Suddenly, a woman enters from an adjoining room. You glance at her.


She glances back.


You look away and proceed to the hors d’oeuvres table to load up on more cheddar cheese and pepperoni.


She calls to you, “Frank! How are you? It’s great to see you, Frank!”


You stop and face the woman. …


What do these two encounters have in common besides the unimaginative text and the conversational evidence indicating you’re a sweetheart of an individual?


It’s this. You can’t remember either of their names.


And it’s not a momentary lapse from which you’ll recover. You’re as clueless as a door-to-door encyclopedia salesman in Silicon Valley.


Should you acknowledge that you’re a knucklehead and can’t recall their name?

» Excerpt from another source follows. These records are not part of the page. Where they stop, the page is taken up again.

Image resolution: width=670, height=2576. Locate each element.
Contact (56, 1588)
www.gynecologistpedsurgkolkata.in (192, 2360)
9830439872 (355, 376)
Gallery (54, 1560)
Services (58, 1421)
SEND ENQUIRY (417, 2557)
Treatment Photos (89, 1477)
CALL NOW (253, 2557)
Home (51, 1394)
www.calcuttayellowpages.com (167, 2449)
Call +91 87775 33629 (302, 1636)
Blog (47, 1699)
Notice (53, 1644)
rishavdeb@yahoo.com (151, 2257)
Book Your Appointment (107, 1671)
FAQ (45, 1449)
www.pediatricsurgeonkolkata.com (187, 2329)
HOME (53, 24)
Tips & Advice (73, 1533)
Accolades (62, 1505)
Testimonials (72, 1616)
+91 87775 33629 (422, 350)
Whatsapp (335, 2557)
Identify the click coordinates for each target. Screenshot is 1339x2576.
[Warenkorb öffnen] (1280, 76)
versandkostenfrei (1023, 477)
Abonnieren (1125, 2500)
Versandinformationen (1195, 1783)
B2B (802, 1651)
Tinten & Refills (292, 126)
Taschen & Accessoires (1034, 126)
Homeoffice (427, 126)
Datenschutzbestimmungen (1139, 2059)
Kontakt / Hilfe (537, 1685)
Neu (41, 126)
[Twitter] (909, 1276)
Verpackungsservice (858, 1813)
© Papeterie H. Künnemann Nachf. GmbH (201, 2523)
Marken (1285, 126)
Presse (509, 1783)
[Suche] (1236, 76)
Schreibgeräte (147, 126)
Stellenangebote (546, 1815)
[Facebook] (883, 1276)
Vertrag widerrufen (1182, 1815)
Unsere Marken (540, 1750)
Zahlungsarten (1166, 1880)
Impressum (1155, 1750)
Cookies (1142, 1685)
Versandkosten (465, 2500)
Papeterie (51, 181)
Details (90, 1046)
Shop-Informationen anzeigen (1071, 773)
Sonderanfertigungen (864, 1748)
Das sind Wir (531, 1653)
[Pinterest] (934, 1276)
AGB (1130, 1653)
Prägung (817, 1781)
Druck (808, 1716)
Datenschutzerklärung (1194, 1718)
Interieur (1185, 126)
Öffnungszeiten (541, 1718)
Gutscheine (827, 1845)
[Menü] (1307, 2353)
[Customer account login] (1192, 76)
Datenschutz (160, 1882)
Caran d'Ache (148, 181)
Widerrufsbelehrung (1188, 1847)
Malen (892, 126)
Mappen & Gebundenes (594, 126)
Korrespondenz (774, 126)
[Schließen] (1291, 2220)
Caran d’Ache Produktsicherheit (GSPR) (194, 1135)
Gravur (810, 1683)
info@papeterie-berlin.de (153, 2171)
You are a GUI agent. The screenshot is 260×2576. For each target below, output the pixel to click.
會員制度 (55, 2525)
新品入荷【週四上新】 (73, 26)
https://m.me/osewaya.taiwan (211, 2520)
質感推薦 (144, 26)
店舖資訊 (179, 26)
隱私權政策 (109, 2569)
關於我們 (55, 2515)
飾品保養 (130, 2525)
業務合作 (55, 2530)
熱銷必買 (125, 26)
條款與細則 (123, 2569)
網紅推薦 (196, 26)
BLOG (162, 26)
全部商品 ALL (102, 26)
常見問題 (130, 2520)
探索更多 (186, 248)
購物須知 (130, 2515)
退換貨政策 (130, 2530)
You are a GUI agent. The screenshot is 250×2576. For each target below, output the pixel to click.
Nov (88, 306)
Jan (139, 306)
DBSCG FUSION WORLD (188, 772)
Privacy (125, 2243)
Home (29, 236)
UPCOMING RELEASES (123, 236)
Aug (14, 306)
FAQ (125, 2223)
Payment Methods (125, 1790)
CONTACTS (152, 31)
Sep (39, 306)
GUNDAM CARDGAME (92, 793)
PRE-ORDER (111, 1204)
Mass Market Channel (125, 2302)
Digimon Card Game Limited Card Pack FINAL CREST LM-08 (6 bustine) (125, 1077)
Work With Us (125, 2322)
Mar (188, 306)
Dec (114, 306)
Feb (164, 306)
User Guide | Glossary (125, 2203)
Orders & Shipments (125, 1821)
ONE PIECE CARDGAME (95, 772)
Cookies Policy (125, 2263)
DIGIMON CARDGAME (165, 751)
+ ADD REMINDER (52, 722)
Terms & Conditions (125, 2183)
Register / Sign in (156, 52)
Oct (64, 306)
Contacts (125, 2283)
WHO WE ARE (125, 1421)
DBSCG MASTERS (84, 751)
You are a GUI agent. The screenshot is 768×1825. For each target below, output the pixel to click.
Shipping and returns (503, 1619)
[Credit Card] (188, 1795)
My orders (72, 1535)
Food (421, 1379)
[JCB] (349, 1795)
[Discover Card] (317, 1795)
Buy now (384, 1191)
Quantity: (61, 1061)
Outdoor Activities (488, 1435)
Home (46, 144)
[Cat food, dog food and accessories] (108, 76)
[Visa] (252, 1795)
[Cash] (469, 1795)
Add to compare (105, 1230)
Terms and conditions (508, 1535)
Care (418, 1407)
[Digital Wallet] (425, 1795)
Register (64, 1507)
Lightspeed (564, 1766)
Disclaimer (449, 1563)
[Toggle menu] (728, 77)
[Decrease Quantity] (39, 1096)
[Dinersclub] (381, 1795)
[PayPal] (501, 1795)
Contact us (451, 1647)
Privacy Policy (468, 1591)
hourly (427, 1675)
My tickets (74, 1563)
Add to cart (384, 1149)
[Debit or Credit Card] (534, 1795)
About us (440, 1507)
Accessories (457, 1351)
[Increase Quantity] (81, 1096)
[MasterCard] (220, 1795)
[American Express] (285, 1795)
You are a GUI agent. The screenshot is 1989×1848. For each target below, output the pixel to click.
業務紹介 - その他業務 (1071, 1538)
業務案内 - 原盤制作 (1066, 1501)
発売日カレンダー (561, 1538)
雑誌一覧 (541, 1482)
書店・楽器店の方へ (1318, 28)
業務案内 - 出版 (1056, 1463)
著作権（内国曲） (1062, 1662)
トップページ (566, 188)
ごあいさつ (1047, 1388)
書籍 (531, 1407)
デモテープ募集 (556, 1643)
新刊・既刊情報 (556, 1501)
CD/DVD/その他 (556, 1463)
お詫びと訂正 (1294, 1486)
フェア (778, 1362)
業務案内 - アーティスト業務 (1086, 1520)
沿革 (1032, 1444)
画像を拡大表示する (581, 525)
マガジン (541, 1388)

No, that could jeopardize your sweetheart-of-an-individual status.


You smile as broadly as possible, and respond, “Wow! I haven’t seen you in a million years! How the heck are you?”


Scenario one man: “Great, Frank! Frank, I live near here now, Frank. Frank, where are you living now, Frank? Oh, Frank, Frank, Frank, Frank.”


Scenario two woman: “Wonderful, Frank! It’s great to see you here again, Frank. I was thinking about you the other day, Frank. Oh, Frank, Frank, Frank, Frank.”


You mull a response, smiling still more broadly, noting that they have each used your first name a nightmarish number of times.


You attempt free association in your head, trying to come up with the name. “Person, merson, herson, people, weeple, lady, grady, guy, pie, eagleye, hector, shmector, lisa, weesa, linguica. …”


Free association never works.


Still, you soldier on, emphasizing “you” because you’re too overcome with happiness at this encounter to sully it with the use of a first name. Anyone can do that.


“You are looking great. You are something else. You! Boy oh boy, you!”


And your exit is the same. Smile still more broadly, and back slowly away, repeating, “You, you, you …” until you’re out of earshot.


You made it. They’ll never catch on.